What you will do — Count the lines in the listing below that contain the word "Open". Reply with the number only.

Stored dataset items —
::::::::

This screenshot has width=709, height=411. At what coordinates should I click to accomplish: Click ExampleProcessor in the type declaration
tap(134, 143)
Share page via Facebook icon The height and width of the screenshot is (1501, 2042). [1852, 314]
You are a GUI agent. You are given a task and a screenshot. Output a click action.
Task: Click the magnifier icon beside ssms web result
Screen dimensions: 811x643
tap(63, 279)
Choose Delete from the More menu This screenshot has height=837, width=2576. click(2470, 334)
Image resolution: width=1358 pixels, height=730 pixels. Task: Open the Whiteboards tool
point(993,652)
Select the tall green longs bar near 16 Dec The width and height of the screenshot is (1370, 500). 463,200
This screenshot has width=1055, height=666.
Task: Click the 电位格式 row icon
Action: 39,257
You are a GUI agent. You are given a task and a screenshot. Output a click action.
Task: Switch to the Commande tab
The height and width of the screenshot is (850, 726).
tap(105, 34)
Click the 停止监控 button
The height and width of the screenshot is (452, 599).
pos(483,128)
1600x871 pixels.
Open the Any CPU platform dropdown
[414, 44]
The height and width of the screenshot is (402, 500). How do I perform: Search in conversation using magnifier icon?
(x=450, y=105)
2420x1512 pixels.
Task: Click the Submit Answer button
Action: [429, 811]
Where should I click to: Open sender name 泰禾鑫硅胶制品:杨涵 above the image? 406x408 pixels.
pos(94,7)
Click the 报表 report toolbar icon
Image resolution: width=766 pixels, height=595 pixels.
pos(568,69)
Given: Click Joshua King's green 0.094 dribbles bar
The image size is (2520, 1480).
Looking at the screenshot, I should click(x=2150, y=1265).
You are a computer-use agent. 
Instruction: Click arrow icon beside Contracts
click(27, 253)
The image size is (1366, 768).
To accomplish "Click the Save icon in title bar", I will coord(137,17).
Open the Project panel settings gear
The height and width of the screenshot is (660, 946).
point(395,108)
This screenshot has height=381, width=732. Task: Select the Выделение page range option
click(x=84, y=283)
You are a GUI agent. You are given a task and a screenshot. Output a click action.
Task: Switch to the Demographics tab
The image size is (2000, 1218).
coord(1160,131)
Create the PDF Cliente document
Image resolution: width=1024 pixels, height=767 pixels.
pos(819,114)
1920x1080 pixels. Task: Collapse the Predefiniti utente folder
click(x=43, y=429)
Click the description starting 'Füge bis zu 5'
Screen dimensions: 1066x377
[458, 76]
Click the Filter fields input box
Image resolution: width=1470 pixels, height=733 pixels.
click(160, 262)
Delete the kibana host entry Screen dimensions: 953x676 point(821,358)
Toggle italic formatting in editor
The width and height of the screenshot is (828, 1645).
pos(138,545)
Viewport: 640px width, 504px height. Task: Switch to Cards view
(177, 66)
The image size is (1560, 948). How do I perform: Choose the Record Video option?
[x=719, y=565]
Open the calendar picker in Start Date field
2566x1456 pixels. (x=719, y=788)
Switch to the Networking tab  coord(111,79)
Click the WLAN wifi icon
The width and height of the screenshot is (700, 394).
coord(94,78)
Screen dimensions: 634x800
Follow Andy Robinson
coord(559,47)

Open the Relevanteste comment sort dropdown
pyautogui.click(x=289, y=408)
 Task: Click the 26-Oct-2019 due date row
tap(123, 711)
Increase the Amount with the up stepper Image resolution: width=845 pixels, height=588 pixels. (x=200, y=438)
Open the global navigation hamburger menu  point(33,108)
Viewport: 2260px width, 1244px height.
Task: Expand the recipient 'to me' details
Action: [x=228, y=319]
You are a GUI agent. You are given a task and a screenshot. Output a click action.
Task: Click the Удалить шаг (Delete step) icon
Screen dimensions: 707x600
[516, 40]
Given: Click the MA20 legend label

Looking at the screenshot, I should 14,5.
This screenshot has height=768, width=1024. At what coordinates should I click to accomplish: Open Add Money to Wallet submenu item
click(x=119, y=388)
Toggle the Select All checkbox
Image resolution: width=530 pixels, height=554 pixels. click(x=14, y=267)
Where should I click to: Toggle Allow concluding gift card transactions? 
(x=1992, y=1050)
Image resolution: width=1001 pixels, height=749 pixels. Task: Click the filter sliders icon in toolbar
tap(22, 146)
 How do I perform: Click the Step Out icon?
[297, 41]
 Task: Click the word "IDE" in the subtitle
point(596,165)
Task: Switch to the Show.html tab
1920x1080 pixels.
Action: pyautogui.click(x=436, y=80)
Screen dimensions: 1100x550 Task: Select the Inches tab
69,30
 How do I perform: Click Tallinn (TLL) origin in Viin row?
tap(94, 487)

::::::::

Response to this task — 8